My comments in this Cryonet already answer some of the claims made by Bob
Ettinger and John de Rivaz. Basically I believe Greg Fahy knows what he's
doing, and he'll be working with Pichugin on brain slices, too. While 
that work is only preliminary, we must start somewhere in
freezing/otherwise suspending brains. (I personally think that the visual
cortex would be a better choice --- it's not even clear that our
hippocampus MUST be preserved to preserve our memories, though if not
we'll certainly have to be provided with another hippocampus. But in any
case, we must start somewhere).

Basically, given funding, we're much closer to attaining the minimum level
of preservation needed than many people on Cryonet think. My idea of the
minimum level is that we learn how to preserve and revive BRAINS.
Everything else will someday be replaceable, by one means or another ---
and probably by several means.

The kicker is the one about FUNDING. If cryonicists don't come up with
the needed funding, few others will provide it for years, until cryonics
eventually becomes much bigger. Nor does the ability to preserve organs
imply the ability to preserve brains.

Those who disagree with this assessment do have excuses. The major fact is
that 21st Century Medicine plans to patent its procedures, and therefore
has not really revealed them in any detail to any public. Thus it's
possible to feel skeptical. As someone who's read a lot on brains and
on cryopreservation, I stand by my judgement, but there's no single paper
or book to which I could refer anyone (as yet). INC at present remains
relatively inactive, and basically all the money it raised was donated to
the Pichugin brain slice project, plus some extra from Saul Kent and Bill
Faloon. Saul Kent, apparently, is also setting up a separate organization
for research specifically into cryonics --- perhaps a substitute for INC. 

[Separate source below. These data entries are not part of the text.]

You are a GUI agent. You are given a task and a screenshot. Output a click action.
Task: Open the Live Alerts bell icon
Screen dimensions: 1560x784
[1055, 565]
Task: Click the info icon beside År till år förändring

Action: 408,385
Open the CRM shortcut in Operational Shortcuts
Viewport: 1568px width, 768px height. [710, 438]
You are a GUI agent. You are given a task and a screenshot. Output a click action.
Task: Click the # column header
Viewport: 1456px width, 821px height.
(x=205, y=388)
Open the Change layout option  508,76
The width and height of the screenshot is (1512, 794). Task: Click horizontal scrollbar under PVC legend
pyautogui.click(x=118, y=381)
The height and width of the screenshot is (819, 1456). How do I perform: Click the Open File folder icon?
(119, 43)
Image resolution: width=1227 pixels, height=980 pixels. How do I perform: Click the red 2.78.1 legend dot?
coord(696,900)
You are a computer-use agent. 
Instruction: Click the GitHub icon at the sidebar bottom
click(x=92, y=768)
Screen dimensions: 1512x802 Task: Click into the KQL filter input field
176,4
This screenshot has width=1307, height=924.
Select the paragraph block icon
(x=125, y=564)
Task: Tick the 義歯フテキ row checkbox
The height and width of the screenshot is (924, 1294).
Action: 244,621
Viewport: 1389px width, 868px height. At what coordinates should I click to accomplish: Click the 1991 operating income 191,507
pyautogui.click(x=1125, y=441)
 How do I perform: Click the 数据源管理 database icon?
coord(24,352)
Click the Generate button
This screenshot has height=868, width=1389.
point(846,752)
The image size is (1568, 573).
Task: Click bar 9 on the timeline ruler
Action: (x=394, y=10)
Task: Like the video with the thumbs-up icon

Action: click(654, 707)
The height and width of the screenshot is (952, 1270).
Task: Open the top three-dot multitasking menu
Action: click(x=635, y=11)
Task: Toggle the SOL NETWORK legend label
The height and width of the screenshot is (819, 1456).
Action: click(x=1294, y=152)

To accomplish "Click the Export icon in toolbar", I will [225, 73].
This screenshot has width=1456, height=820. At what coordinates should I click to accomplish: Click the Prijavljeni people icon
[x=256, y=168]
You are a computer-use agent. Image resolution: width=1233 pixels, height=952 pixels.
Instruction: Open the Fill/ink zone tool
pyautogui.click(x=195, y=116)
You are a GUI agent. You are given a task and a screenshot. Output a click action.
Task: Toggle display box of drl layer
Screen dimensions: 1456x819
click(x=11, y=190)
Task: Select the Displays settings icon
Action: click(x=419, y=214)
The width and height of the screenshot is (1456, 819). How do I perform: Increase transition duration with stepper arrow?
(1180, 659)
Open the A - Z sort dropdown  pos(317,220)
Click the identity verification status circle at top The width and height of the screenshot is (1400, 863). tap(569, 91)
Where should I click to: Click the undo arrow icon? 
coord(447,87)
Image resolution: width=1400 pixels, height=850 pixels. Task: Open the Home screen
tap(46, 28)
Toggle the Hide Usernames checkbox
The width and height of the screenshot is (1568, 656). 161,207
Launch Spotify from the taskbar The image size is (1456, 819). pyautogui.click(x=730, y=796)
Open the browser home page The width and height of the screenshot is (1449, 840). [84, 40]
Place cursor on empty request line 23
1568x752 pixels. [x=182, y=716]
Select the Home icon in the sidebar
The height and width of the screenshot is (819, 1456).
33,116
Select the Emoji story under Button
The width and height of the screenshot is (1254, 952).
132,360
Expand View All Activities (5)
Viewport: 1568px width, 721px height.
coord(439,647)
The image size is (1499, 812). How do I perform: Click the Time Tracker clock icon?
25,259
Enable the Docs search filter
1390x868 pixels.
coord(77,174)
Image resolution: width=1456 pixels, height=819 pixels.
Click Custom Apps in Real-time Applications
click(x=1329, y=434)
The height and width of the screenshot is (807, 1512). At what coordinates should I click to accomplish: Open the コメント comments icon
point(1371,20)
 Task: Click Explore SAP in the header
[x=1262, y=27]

And frankly if the cryonics community (yes, Saul Kent belongs to it too,
though I wouldn't like our progress to depend so much on just a few
donors) fails to raise the required money, then we may not see good
suspensions for many years.

Finally, as for those now in suspension, I believe that they do have a 
chance at revival. But actually achieving that chance will take much more
work than that now in progress on future suspensions. We still need to 
know LOTS more details about how brains are put together (chemical
anatomy, not just physical anatomy). And it is here that some form of
nanotechnology will become needed: the kinds of modifications to a 
damaged brain needed for revival will involve working on those nanoscales.
I will add, though, that we have no reason to believe that only the
Drexler kind of nanotechnology will solve this problem, or solve it first.
There are several other kinds at various stages of development, with
biotechnology currently well ahead. (And don't forget DNA computers: 
biotechnology gets into everything).

And because of the work needed, I very much doubt that such revivals will
come until late in the 21st Century, at a minimum. That's an assessment
based not only on technology but on such things as the current growth
rate of cryonics. They may even come later. After all, we have a wide
spectrum of damage to deal with, not just one kind, and it doesn't seem
likely that a single method will fix all kinds.